07 November 2021

Computing prime numbers with Clojure

This post is not about prime numbers, really, but they offer a nice, compact problem space to explore a number of Clojure language features.

We'll start with defining what prime numbers are, using a naïve Clojure implementation. Then, we'll discuss the performance characteristics of that implementation, and explore various ways in which that can be improved.

Prime numbers

Prime numbers are integers, so the first thing we need is a list of all integers:

(def integers
  (cons 1
        (lazy-seq (map inc integers))))

A common definition of a prime number is "a positive integer that is divisible by itself and one, and by no other positive integer".

A direct translation of this definition would first compute the list of divisors, and then compare that to the list [1 n]:

(defn divisors
  [n]
  (->> integers
       (take-while (fn [i] (<= i n)))
       (filter (fn [i] (zero? (rem n i))))))

(defn prime?
  [n]
  (= [1 n] (divisors n)))

We can now define the list of all prime numbers:

(def primes
  (filter prime? integers))

and compute the nth prime number:

t.core=> (nth primes 100)
547
t.core=>

Performance

The above definitions are correct from a mathematical perspective, and seem to work at first:

t.core=> (time (nth primes 0))
"Elapsed time: 0.344016 msecs"
2
t.core=> (time (nth primes 10))
"Elapsed time: 0.943427 msecs"
31
t.core=> (time (nth primes 100))
"Elapsed time: 56.789246 msecs"
547
t.core=>

But that last one seems a bit slow, doesn't it? Let's push a bit further.

t.core=> (time (nth primes 1000))
"Elapsed time: 7613.744297 msecs"
7927
t.core=>

That looks like we're taking about one millisecond per integer we filter through. That's definitely not good. This is a bit hard to benchmark, though, because:

t.core=> (time (nth primes 1000))
"Elapsed time: 0.201189 msecs"
7927
t.core=>

Bounding memory use

So what's going on? Let's first look at primes. By making it a global lazy list, we get memoization for free. This can be good, or it can be terrible. Mainly, it means that, once we have computed prime numbers up to the nth, we keep that for the entire life of our program. Here, it's a list of numbers, so it's not taking up a lot of memory, but in general one has to be a bit careful when defining global infinite lists.

It's usually a better practice to define a function that returns a lazy list instead, so that callers can scope the result. For example:

(defn get-primes
  []
  (filter prime? integers))

In this case, the caller of get-primes can choose how much caching to do, and for how long they want to hold on to the list. This is generally a better approach, as the caller is in a better position to know how much reuse they want to get out of that one list vs. how much memory they're willing to allocate it. (Note that integers is similarly defined as a global memory hog.)

Specifically, in this case, when nth returns, the memory allocated for the list returned by get-primes is cleared.

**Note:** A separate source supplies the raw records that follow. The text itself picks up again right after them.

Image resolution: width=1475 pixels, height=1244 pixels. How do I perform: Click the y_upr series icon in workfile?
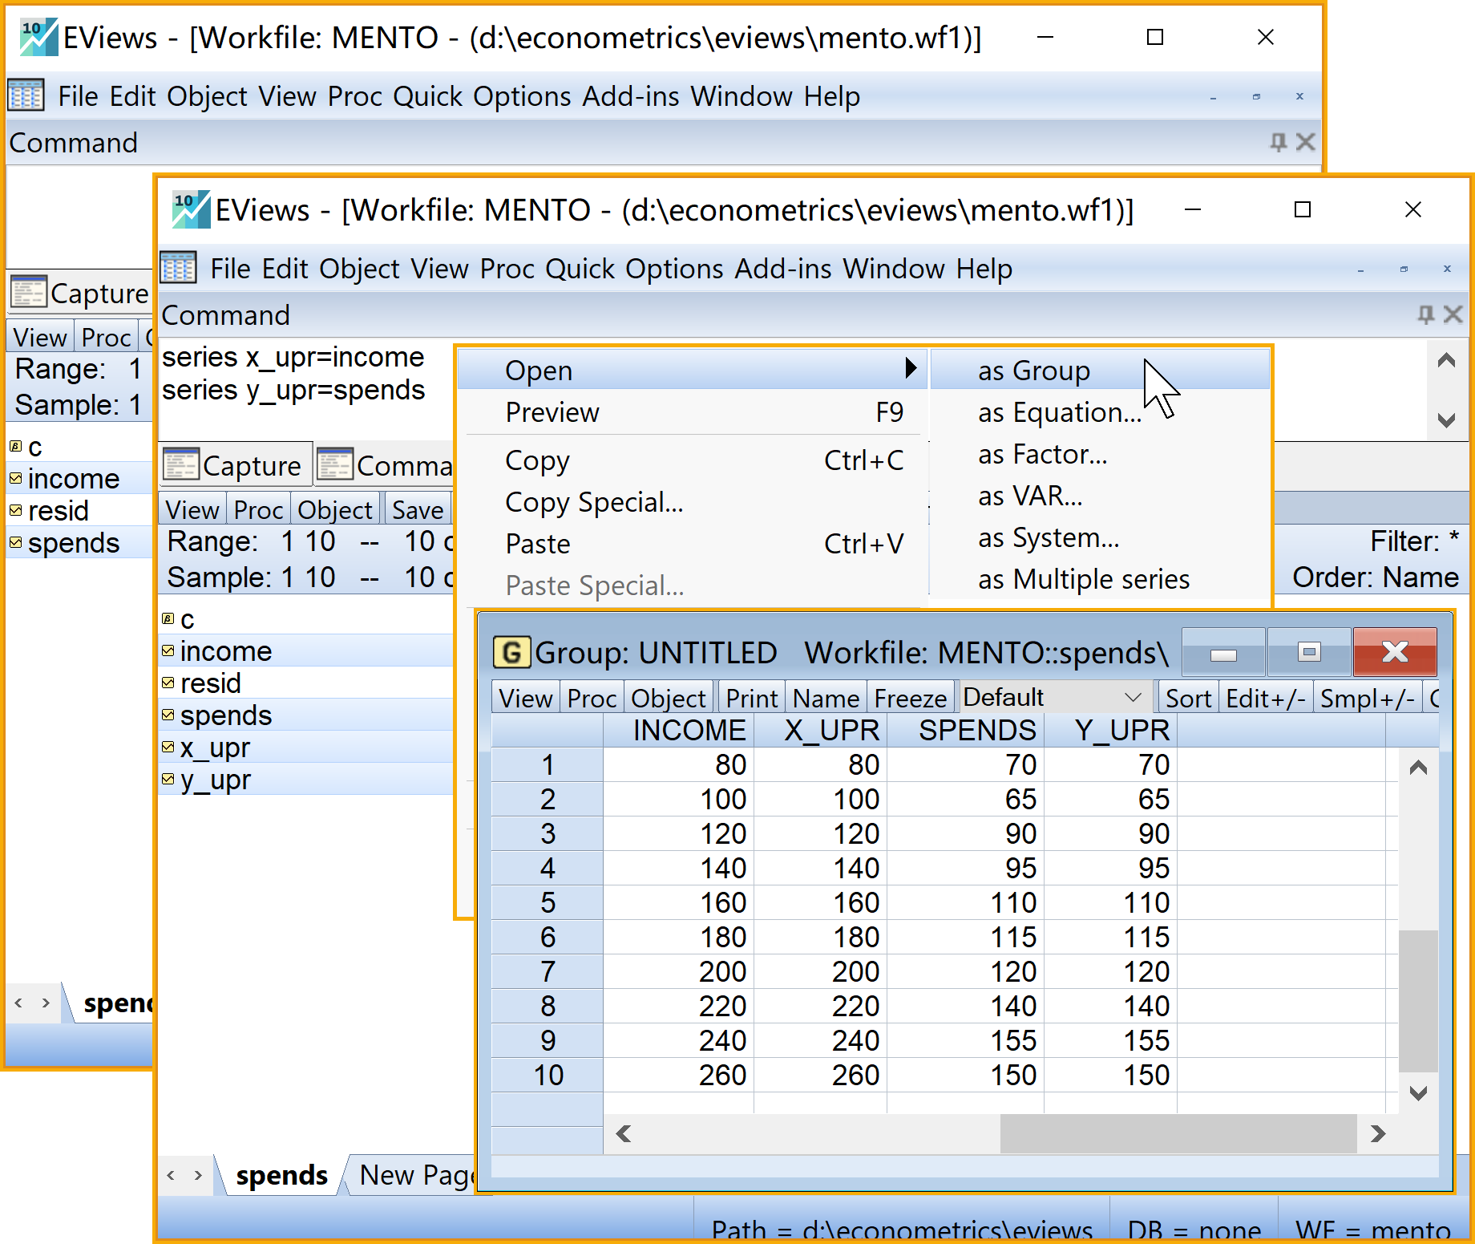click(x=168, y=780)
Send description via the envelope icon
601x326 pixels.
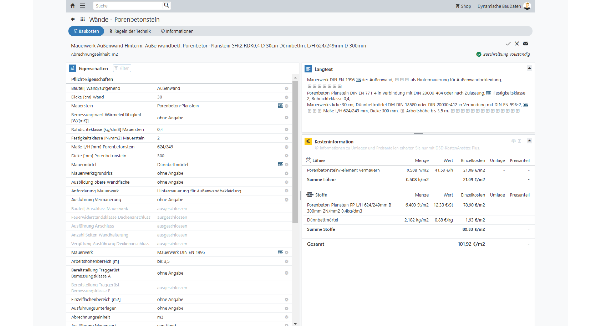click(526, 44)
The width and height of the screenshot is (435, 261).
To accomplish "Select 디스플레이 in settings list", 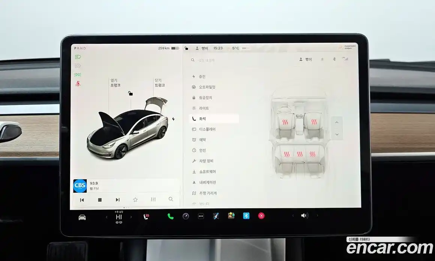I will [x=207, y=129].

The tradeoff is that when we want to call get-primes again, we don't have any cache to rely on.

t.core=> (time (nth primes 1000))
"Elapsed time: 7644.215077 msecs"
7927
t.core=> (time (nth primes 1001))
"Elapsed time: 12.338383 msecs"
7933
t.core=> (time (nth primes 999))
"Elapsed time: 0.200195 msecs"
7919
t.core=> (time (nth (get-primes) 1000))
"Elapsed time: 7453.266664 msecs"
7927
t.core=> (time (nth (get-primes) 1001))
"Elapsed time: 7299.552746 msecs"
7933
t.core=> (time (nth (get-primes) 999))
"Elapsed time: 7289.87252 msecs"
7919
t.core=>

Which approach is "best" will depend a lot on the application, but it's worth observing that, if you define get-primes, consuming code can decide how much caching to do, including defining a global (def primes (get-primes)) if that fits their use-case. However, if you define a global list like primes above, there's no possible choice for your users.

Algorithmic optimizations

Prime numbers can be computed a bit faster by keeping the same general principles, but introducing two mathematical tricks in looking for divisors:

  • Divisors are "symmetric" around \(\sqrt{n}\): if (/ n a) is b, then (/ n b) is a, except when (= a b), in which case they're both equal to the square root. This means that in testing for divisors, we don't need to go all the way up to n, but can stop at \(\sqrt{n}\). For large numbers, that's a big reduction.
  • For a number to be prime, it is enough that it does not have any prime divisor, so we can test only for prime numbers rather than all integers.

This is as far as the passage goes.